Historiquement, et à certaines occasions, le terrain était un lieu sacré. Le jeu était rempli de symboles et était soumis à un rituel. Parfois, une partie était conclue par un sacrifice humain. Dans sa version moderne, il ne comporte pas de sacrifices. Eduardo Arellanes pratique la pelota mixteca avec ses quatre frères. Il estime que son sport doit évoluer, en accord avec son temps. « La mixteca antique est une cérémonie spirituelle. C’est important de comprendre ses racines pour ne pas le perdre. Aujourd’hui, il y a un projet pour en faire un sport traditionnel pratiqué dans les écoles et les clubs de sport. Nous soutenons l’idée ».

La pelota mixteca a été amenée à Mexico par les immigrés venus de tout le pays à la recherche d’une vie meilleure dans la capitale. Et ce sport a déjà fait son apparition aux Etats-Unis et au Japon. Ce n’est pas un sport aussi facile qu’il n’y paraît mais Arellanes affirme qu’il n’est pas difficile de lancer la balle en l’air grâce à des coups puissants. Quoiqu’il en soit, les joueurs confirmés ont offert un beau spectacle. Les débutants un peu moins.

Les Jeux ont également accueilli des centaines d’autres disciplines y compris le tir à l’arc. Les pratiquants de sports venants de différentes tribus ont eu l’occasion d’échanger leurs arcs et leurs flèches pour les essayer.

Le Brésilien Marcus Vinicius D’Almeida, 17 ans, a testé les flèches de la tribu Pataxo qui vient du Nord de Bahia : « C’est très intéressant de comparer les arcs et les flèches qui proviennent de différentes cultures indigènes. Nous avons beaucoup à apprendre de nos peuples. Les Indiens ont pratiqué ce sport pendant longtemps ».
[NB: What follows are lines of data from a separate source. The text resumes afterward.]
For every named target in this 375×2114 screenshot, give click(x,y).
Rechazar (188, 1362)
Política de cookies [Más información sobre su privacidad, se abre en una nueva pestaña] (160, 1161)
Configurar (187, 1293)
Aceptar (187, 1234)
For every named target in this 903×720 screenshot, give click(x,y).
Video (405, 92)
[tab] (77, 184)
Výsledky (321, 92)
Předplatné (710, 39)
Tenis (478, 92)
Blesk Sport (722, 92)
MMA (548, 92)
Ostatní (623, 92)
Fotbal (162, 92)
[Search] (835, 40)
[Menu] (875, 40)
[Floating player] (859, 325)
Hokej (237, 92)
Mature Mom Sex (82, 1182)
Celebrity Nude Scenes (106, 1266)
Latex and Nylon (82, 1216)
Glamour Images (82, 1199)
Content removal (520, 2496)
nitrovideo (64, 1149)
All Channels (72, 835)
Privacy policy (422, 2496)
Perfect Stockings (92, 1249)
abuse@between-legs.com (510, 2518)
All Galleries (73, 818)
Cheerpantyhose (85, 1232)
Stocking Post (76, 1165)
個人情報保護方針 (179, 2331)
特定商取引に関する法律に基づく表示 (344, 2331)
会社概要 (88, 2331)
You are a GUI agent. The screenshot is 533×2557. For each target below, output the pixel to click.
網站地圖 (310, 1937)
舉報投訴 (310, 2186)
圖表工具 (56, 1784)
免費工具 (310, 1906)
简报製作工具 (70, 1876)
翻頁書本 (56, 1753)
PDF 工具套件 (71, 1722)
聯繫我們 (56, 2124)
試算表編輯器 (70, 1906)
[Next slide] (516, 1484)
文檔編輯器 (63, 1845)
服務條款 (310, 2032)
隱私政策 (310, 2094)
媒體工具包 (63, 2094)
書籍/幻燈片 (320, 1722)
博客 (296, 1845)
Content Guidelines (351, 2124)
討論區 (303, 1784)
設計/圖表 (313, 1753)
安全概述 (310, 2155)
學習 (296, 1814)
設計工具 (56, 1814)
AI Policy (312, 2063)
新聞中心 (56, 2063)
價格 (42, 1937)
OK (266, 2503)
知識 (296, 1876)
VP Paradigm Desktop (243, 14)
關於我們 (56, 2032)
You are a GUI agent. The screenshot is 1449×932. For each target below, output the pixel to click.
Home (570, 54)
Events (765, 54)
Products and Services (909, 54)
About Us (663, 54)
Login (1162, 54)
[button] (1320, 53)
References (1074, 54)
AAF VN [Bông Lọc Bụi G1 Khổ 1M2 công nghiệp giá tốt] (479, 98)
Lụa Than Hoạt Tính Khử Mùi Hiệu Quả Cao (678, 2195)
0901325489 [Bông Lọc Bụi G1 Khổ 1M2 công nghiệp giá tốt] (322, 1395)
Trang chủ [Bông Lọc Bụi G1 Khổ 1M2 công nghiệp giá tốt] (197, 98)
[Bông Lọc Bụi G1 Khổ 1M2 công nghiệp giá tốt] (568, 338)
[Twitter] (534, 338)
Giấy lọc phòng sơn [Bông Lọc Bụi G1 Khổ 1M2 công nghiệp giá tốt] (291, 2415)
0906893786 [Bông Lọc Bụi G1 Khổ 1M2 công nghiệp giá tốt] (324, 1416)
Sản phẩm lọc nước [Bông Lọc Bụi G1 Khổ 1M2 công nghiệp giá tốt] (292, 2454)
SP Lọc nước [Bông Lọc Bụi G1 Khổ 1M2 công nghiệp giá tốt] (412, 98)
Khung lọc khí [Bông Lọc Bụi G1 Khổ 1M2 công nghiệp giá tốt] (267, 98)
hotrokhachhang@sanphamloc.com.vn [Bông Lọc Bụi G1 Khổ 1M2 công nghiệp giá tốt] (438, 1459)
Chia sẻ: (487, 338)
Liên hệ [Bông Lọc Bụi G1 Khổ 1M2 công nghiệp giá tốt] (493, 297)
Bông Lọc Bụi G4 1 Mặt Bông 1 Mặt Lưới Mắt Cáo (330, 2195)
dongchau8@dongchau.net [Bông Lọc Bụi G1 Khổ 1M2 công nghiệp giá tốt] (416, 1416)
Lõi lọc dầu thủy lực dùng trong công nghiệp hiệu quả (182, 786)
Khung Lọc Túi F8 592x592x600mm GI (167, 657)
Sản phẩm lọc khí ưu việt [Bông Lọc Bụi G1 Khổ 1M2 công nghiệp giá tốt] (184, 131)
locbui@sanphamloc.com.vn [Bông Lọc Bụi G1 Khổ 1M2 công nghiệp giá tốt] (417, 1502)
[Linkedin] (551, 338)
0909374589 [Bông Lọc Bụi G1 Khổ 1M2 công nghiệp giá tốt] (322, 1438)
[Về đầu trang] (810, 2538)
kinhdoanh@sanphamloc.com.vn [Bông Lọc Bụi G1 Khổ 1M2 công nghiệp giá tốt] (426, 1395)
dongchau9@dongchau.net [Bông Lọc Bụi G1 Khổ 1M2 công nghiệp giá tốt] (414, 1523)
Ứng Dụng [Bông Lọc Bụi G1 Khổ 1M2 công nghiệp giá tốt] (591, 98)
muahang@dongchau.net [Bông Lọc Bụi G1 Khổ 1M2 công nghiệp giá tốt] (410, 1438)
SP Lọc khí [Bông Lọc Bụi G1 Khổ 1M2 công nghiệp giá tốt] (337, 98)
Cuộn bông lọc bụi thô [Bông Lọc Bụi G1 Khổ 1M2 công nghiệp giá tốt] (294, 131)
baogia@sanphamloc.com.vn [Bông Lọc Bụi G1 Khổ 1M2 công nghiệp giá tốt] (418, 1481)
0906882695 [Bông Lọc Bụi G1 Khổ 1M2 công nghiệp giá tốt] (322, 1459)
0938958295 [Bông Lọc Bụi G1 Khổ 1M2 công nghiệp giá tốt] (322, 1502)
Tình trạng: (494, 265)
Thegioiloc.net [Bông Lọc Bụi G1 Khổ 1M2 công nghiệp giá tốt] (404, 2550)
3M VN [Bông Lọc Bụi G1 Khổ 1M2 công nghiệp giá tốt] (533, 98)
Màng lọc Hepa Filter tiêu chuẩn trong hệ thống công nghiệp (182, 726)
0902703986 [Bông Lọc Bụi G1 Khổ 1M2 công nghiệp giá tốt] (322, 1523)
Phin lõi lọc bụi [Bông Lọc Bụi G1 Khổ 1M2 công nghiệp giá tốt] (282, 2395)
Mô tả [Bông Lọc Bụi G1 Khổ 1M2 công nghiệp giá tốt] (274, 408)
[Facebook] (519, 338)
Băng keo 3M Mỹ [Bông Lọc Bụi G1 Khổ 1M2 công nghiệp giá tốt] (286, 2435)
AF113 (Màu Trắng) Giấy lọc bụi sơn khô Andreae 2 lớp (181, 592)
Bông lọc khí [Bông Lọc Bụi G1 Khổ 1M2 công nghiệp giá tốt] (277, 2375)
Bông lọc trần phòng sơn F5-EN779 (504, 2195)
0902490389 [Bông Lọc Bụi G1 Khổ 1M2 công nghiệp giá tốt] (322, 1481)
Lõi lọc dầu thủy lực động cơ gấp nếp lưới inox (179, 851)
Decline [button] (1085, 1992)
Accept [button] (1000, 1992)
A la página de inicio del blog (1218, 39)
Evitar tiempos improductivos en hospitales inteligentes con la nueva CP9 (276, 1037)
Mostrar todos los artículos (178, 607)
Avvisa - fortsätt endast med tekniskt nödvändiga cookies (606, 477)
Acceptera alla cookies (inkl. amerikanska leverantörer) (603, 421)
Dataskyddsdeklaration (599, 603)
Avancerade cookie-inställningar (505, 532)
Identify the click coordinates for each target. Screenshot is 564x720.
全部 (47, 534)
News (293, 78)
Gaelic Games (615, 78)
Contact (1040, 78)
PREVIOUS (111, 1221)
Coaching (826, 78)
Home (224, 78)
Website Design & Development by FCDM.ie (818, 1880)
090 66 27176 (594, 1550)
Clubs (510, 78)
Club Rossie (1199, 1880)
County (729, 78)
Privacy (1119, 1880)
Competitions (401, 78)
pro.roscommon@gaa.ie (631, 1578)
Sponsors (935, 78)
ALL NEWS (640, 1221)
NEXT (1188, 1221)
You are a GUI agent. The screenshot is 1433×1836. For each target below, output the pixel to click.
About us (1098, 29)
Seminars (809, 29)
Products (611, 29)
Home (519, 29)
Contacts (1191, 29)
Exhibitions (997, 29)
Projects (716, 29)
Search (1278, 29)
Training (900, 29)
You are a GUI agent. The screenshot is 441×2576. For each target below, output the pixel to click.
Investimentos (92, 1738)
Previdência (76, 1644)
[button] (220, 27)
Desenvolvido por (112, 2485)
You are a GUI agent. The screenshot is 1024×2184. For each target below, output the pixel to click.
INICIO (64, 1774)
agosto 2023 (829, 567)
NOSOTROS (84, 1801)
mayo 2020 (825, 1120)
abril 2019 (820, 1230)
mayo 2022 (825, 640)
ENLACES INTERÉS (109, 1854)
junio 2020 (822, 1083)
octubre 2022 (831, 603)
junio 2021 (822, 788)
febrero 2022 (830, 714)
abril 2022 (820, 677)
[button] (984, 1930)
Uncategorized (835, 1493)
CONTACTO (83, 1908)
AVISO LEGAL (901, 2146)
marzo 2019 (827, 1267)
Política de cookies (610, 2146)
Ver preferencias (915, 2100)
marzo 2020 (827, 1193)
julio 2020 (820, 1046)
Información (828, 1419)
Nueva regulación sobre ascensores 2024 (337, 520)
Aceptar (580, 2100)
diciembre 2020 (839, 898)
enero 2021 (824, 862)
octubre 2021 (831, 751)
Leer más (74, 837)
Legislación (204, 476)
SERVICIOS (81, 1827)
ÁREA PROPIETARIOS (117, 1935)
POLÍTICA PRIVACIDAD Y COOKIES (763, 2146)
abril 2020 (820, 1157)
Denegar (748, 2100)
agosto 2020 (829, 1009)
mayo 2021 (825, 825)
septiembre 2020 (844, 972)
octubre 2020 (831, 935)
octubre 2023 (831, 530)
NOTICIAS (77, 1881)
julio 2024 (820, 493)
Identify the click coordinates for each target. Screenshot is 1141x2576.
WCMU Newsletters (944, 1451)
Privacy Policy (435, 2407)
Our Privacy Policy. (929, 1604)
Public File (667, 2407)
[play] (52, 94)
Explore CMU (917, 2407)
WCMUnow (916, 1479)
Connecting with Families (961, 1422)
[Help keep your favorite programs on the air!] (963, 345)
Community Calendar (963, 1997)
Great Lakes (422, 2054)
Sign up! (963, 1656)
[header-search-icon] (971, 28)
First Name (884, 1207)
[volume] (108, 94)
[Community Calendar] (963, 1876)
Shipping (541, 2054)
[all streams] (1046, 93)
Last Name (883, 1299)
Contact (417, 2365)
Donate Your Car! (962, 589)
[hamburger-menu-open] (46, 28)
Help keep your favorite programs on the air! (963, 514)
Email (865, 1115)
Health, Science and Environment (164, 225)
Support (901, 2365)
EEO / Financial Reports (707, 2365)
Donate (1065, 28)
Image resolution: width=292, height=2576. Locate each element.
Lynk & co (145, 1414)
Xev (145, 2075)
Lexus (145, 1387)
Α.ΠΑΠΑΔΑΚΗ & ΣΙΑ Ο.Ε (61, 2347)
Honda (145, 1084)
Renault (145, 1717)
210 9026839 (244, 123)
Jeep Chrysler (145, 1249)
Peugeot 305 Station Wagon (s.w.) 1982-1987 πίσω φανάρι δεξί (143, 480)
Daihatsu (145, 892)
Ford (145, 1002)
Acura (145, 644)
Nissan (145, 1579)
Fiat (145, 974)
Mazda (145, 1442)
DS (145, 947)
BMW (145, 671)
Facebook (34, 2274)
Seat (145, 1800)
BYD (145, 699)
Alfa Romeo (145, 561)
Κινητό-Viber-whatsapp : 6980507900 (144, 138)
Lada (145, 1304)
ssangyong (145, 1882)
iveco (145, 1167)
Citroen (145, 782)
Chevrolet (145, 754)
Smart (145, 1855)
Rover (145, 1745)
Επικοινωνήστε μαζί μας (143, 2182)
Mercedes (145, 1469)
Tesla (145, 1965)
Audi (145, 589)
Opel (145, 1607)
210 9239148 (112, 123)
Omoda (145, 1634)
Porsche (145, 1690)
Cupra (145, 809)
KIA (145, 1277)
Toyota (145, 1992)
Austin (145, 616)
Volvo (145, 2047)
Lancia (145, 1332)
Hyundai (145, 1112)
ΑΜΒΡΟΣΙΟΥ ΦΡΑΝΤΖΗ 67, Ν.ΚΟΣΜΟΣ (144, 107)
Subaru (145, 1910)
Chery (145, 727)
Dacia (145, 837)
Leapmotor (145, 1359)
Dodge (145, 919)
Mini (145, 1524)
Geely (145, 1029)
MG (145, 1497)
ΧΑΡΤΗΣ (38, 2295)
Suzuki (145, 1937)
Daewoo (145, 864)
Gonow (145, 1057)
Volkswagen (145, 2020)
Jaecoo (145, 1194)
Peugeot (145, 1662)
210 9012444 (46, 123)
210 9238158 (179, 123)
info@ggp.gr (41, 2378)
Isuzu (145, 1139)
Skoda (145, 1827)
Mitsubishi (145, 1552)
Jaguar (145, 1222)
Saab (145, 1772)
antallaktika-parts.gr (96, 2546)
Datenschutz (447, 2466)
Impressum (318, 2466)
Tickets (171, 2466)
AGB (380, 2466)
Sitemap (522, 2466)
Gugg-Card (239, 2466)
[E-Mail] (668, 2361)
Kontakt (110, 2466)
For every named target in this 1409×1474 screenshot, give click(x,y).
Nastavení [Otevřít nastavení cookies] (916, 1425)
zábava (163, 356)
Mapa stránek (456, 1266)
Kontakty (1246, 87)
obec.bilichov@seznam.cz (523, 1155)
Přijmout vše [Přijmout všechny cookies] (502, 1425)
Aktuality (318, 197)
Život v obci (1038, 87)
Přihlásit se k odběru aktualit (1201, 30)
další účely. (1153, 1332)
Même si les Jeux mondiaux indigènes ont permis l’échange et le partage d’expériences, il ont aussi permis une prise de conscience collective sur la situation de ces peuples dans le monde entier. Selon un porte-parole de l’organisation, « les Jeux sont ne sont pas seulement une manifestation sportive, mais ont aussi une dimension culturelle et artistique. C’est un événement humain qui devrait sensibiliser le monde entier ».